Cependant, une première contradiction apparaît. Si ces fonds ont effectivement été mobilisés pour renforcer le réseau et améliorer la production, pourquoi les coupures d’électricité demeurent-elles aussi fréquentes, notamment dans le Grand Libreville ?
Selon les informations disponibles, ces 500 milliards de FCFA devraient permettre d’augmenter les capacités de production d’environ 150 mégawatts (MW) d’ici fin 2026, dont 50 MW attendus à court terme. En théorie, cette montée en puissance devrait soulager un réseau sous tension depuis plusieurs années.
Toutefois, entre la projection et la réalité, l’écart reste béant. Les populations, elles, ne vivent pas dans les échéanciers techniques, mais dans l’urgence quotidienne des coupures. Dès lors, une question s’impose : ces investissements sont-ils mal orientés, insuffisants ou tout simplement trop tardifs face à une demande énergétique en constante augmentation ?
Par ailleurs, l’épisode récent impliquant la société turque Karpowership illustre la fragilité du système. Fournissant environ 150 MW au réseau national, cette entreprise a menacé de suspendre ses activités en raison d’impayés estimés à 15 milliards de FCFA.
Certes, la coupure générale a été évitée in extremis. Mais, cet incident met en exergue une dépendance critique à des opérateurs extérieurs pour assurer la continuité du service public. Une situation paradoxale, alors même que des centaines de milliards sont injectés dans le secteur.
Ainsi, la question de la souveraineté énergétique devient centrale. Comment justifier une telle dépendance après un effort financier aussi conséquent ?
En outre, une partie des investissements a servi à régler des dettes accumulées auprès de prestataires.

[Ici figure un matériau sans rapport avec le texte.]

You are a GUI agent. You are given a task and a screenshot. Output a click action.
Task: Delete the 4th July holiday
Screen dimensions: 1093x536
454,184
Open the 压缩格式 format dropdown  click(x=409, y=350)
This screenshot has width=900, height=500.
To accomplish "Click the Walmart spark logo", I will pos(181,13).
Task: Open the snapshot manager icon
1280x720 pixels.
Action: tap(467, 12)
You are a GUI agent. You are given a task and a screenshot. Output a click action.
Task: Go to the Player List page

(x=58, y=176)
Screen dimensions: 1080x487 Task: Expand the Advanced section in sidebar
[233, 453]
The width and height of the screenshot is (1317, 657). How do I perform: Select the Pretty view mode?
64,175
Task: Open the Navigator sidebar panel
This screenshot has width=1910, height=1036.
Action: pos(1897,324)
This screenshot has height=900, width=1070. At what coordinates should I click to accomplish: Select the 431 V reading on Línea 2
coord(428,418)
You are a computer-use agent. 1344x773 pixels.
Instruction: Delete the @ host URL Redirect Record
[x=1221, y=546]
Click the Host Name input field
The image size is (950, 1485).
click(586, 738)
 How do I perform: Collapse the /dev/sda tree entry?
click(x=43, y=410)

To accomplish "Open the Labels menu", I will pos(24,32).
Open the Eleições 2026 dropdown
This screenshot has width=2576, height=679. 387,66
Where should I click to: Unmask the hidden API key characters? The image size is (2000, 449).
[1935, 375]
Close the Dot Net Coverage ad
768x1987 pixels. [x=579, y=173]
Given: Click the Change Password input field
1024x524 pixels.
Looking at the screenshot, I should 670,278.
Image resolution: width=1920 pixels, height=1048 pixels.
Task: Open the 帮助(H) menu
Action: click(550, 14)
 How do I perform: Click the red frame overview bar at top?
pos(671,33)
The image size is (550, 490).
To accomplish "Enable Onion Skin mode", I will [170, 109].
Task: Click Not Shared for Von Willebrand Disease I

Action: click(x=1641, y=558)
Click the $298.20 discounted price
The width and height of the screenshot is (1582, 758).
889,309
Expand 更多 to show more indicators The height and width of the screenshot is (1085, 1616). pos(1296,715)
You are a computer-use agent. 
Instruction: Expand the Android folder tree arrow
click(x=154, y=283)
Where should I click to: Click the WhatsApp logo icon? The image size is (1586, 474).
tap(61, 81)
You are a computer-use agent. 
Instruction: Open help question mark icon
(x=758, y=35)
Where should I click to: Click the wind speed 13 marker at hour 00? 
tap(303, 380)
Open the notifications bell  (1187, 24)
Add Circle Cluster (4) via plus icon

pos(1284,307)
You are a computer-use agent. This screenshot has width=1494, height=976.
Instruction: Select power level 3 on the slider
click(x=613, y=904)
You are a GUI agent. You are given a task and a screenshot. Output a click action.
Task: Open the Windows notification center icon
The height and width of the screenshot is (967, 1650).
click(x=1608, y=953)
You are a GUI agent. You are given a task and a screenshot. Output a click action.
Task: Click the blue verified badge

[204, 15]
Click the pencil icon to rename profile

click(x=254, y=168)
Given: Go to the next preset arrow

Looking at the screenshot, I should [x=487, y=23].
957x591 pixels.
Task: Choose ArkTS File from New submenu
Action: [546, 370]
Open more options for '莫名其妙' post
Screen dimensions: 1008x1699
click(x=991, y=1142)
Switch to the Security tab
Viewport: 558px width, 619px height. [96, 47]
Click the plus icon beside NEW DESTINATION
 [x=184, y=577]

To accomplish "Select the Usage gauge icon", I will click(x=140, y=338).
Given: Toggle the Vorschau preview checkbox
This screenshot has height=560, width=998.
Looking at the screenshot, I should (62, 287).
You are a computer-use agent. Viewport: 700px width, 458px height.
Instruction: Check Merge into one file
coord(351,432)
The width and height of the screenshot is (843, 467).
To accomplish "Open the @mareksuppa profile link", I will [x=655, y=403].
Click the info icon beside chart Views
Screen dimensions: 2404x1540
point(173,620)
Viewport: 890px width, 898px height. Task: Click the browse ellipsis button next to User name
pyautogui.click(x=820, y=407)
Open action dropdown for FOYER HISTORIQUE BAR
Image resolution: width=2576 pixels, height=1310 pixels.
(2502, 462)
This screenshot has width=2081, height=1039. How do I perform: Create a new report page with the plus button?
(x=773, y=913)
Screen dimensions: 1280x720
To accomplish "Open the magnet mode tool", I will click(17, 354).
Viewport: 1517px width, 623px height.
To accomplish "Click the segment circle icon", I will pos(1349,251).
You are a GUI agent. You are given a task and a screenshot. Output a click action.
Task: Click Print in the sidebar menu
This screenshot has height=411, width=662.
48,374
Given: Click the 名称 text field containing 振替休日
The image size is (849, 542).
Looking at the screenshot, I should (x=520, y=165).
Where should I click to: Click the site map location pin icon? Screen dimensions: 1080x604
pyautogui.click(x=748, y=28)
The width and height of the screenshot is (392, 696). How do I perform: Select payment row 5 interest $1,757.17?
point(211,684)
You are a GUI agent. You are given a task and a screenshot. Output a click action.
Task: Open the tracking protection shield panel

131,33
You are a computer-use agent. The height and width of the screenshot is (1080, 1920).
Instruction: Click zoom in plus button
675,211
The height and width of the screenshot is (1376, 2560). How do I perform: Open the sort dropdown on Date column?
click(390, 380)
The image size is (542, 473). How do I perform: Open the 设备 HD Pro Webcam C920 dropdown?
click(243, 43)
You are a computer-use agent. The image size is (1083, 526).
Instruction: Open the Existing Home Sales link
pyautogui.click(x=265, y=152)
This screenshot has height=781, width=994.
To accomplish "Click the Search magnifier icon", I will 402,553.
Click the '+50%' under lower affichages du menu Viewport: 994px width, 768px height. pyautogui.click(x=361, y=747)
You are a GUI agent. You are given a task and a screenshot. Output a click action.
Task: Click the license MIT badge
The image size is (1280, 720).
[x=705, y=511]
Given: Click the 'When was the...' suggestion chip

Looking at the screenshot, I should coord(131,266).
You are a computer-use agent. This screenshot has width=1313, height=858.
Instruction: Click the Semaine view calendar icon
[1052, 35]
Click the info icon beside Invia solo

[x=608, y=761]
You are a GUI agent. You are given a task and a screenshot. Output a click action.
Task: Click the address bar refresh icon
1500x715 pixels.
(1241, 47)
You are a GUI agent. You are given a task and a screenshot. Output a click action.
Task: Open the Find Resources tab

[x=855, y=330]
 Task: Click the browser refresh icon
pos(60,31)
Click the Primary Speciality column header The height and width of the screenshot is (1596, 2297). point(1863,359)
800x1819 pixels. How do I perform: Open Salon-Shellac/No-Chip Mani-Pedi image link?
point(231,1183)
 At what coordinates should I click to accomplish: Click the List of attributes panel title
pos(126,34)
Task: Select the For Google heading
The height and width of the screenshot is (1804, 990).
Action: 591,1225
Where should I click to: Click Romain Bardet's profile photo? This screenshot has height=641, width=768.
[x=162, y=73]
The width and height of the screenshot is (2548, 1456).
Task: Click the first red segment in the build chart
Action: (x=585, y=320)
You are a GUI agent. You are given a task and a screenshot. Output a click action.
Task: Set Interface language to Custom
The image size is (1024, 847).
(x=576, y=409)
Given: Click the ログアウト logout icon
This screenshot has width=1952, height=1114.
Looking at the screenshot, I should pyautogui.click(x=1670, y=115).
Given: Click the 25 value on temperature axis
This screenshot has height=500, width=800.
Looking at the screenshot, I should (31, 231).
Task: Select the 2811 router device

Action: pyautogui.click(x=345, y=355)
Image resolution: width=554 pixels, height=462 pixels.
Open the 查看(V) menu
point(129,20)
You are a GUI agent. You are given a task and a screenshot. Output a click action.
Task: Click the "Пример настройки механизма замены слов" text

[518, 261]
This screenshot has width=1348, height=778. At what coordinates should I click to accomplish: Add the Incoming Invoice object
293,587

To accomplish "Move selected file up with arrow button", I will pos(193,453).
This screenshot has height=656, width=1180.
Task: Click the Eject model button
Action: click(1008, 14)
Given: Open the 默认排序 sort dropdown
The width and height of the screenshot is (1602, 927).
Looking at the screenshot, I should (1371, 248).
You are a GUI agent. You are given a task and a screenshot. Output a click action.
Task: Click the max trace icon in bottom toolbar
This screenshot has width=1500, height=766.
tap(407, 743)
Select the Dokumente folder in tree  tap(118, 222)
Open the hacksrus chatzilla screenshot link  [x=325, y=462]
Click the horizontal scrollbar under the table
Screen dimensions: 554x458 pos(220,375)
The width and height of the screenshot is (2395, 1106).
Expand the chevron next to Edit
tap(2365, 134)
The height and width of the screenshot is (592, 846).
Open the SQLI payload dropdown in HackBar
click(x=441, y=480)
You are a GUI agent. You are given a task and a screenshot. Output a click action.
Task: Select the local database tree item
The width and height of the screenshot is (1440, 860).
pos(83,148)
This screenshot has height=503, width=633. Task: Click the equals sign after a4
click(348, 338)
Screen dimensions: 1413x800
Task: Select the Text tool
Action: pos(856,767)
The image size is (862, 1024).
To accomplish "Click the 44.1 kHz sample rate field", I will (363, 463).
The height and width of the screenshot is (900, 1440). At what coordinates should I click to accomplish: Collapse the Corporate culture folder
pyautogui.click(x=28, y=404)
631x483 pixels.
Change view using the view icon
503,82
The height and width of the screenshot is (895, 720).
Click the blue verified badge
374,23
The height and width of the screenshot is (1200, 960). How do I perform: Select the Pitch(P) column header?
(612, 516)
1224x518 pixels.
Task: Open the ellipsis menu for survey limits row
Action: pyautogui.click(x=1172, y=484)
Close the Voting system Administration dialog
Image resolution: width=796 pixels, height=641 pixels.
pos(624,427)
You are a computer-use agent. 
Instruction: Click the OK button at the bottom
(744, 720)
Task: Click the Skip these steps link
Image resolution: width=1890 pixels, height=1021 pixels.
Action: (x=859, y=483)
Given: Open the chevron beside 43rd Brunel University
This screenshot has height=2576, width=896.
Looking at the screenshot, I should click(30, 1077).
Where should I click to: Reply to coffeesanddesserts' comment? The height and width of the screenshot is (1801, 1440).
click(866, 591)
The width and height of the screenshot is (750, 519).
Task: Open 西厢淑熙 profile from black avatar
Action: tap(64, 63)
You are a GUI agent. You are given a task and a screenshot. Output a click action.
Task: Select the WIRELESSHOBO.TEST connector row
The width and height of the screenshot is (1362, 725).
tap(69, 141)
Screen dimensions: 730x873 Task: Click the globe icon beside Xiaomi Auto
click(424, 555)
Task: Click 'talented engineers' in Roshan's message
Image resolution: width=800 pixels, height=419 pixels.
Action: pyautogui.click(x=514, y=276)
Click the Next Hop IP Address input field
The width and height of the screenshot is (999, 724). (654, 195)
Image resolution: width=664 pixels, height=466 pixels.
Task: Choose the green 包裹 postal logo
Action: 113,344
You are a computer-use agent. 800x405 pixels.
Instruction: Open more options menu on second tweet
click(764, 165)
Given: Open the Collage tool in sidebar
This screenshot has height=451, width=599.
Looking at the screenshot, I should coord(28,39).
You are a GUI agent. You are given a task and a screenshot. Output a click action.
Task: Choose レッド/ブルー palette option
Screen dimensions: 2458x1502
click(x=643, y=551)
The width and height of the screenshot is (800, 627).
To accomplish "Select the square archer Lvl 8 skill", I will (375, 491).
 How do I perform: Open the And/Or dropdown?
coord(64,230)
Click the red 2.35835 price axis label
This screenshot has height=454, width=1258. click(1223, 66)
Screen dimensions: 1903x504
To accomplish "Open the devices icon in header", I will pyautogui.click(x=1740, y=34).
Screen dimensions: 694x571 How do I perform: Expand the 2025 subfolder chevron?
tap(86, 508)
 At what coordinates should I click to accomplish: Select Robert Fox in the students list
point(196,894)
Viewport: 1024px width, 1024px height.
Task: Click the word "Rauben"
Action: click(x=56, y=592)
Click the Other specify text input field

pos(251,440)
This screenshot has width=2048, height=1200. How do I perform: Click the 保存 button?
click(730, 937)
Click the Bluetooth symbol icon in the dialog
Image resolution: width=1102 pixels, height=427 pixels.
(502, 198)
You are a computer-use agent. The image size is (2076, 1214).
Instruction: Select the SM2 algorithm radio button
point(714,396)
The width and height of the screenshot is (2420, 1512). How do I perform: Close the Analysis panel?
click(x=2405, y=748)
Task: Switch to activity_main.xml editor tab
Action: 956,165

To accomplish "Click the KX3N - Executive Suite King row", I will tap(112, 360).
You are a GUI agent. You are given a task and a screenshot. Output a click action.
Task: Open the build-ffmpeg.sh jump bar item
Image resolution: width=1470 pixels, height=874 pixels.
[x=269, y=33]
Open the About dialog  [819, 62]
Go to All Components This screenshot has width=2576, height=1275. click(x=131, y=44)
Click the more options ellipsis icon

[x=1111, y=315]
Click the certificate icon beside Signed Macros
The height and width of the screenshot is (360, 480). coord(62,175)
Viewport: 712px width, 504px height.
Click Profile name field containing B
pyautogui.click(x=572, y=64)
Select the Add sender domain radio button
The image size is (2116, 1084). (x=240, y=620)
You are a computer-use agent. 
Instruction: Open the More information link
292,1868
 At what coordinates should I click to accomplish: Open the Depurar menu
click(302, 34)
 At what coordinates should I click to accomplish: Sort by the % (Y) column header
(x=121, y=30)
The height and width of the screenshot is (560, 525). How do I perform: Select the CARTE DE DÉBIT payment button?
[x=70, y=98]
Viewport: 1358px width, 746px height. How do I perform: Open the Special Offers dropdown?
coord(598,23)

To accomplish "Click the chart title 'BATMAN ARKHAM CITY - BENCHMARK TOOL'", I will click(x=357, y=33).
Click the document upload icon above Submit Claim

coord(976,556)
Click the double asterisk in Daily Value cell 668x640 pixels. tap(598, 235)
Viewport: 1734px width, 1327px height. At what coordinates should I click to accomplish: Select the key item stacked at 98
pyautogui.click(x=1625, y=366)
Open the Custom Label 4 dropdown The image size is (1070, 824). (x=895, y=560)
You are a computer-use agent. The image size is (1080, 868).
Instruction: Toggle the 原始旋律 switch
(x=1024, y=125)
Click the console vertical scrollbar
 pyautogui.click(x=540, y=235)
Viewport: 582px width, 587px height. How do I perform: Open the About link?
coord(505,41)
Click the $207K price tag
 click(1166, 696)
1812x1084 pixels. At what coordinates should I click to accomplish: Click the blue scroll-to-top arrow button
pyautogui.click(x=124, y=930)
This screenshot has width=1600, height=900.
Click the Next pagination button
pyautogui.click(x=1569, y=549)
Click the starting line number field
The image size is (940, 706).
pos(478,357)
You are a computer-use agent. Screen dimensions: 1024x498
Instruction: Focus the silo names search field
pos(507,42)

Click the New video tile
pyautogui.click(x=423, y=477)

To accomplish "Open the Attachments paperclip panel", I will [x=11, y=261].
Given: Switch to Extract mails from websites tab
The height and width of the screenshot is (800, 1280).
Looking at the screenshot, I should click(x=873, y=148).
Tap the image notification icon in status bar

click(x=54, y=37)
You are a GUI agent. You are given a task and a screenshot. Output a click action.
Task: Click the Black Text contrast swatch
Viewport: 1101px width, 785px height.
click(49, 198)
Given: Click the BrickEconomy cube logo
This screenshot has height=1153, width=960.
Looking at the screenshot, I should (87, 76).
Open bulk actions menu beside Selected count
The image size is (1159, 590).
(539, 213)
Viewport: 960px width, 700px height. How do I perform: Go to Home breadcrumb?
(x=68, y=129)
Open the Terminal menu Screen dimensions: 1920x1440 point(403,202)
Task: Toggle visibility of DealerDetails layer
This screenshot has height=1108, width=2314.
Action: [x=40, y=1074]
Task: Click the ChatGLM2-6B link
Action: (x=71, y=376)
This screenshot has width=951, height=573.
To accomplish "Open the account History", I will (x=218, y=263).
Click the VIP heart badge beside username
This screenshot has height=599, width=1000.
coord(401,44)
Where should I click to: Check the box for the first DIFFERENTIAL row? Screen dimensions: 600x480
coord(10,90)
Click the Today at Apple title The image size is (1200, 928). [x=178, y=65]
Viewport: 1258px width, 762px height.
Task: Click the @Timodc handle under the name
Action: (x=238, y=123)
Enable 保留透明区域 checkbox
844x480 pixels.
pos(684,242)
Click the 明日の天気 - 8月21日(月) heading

Ce choix, compréhensible dans une logique d’assainissement financier, réduit néanmoins l’impact immédiat sur la production et la distribution d’électricité.
Autrement dit, une fraction importante de ces 500 milliards n’a pas directement contribué à améliorer l’offre énergétique, mais plutôt à stabiliser la situation financière de l’entreprise.
Dès lors, une autre interrogation émerge : quelle part de ces fonds a réellement été consacrée à des infrastructures nouvelles et durables ?
Enfin, au-delà des chiffres, c’est la perception des usagers qui interpelle. Pour de nombreux Gabonais, les délestages répétés traduisent moins un manque de moyens qu’un déficit de résultats.
En effet, l’annonce d’investissements massifs contraste fortement avec la réalité vécue : coupures intempestives, instabilité du réseau, incertitudes permanentes. Ce décalage alimente une forme de scepticisme, voire de défiance, vis-à-vis des annonces officielles.
En définitive, si l’effort financier consenti par la SEEG et l’État gabonais est indéniable, son efficacité reste, à ce stade, difficilement perceptible pour les populations.
Car, au cœur de cette problématique, une question demeure, simple mais cruciale :
comment expliquer que 500 milliards de FCFA aient été investis, alors que le Gabon continue de subir des délestages massifs ?
Entre impératifs techniques, contraintes financières et enjeux de gouvernance, la réponse ne pourra être uniquement comptable. Elle devra être politique, stratégique et surtout… visible dans le quotidien des populations.